The figures are not perfectly comparable because regulators publish different indicators. Lithuania provides total stakes, winnings and gross gambling revenue. Latvia publishes gambling operators’ revenue, broadly comparable to GGR. Estonia’s easily accessible annual summary gives gambling tax revenue rather than full GGR.

CountryLatest available 2025 indicatorWhat it shows
Lithuania€4.89bn paid into gambling; €4.616bn paid out in winnings; €274m GGRLarge and growing market; GGR up from €242m in 2024
Latvia€299.579m gambling operators’ revenueMarket size by operator revenue is slightly above Lithuania’s GGR
Estonia€61m gambling tax revenueNot directly comparable with GGR, but shows a significant regulated market

Latvia’s regulator reported that gambling operators’ total revenue in 2025 was €299.579 million, almost unchanged from 2024. Lithuania’s gambling GGR reached €274.1 million, with remote gambling revenue at €202.4 million and land-based gambling revenue at €71.7 million. Estonia’s Tax and Customs Board reported €61 million in gambling tax revenue in 2025, including €20.8 million from lotteries, €13 million from land-based casinos and €23.8 million from internet casinos.

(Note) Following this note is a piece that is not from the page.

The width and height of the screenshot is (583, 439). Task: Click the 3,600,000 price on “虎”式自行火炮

The comparison is imperfect, but it is still useful. Lithuania’s planned affordability checks would not be introduced next to empty neighbouring markets. Latvia and Estonia both have established gambling sectors and different control models.

A Baltic policy test

Lithuania may become the first Baltic country to move clearly from self-exclusion toward affordability-based gambling supervision.

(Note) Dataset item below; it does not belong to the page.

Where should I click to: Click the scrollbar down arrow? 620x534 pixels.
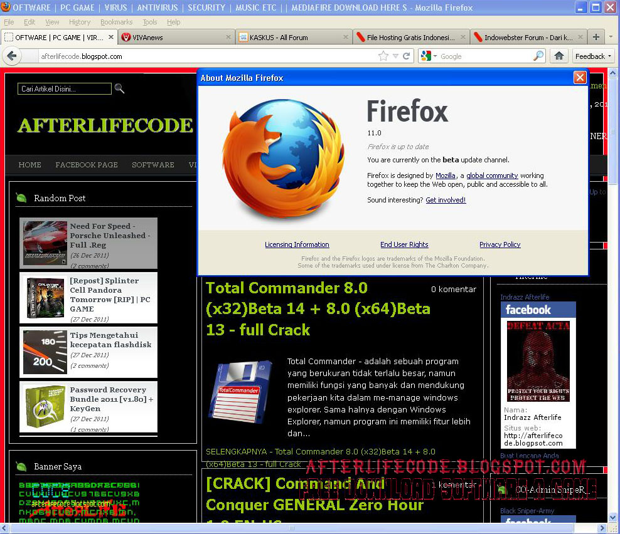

The domestic background is strong: rising gambling losses, a growing self-exclusion register, a young male risk group, the BaltCap scandal and, separately, the timing of second-pillar pension liberalisation.

The regional effect may be more complicated. If Latvia and Estonia do not introduce similar financial-capacity checks, part of the risk may move into neighbouring casinos or less controlled online channels.

The timing is also sensitive. Second-pillar pension savings are becoming more liquid now, while the most comprehensive gambling-control infrastructure is expected only after a transition period. That does not make the pension reform the cause of the gambling proposal. But it does mean Lithuania is tightening gambling supervision during a period when household liquidity and gambling-market risk are both politically visible.

The question is not whether gambling tourism will repeat alcohol tourism at the same scale. It probably will not. The question is whether Lithuania’s reform will create a smaller, more sensitive cross-border segment — exactly the type of high-risk behaviour regulators most want to see.

Lithuania’s proposal is therefore more than a national gambling reform. It is a test of whether Baltic gambling regulation can remain national when money, online platforms and players already move across borders.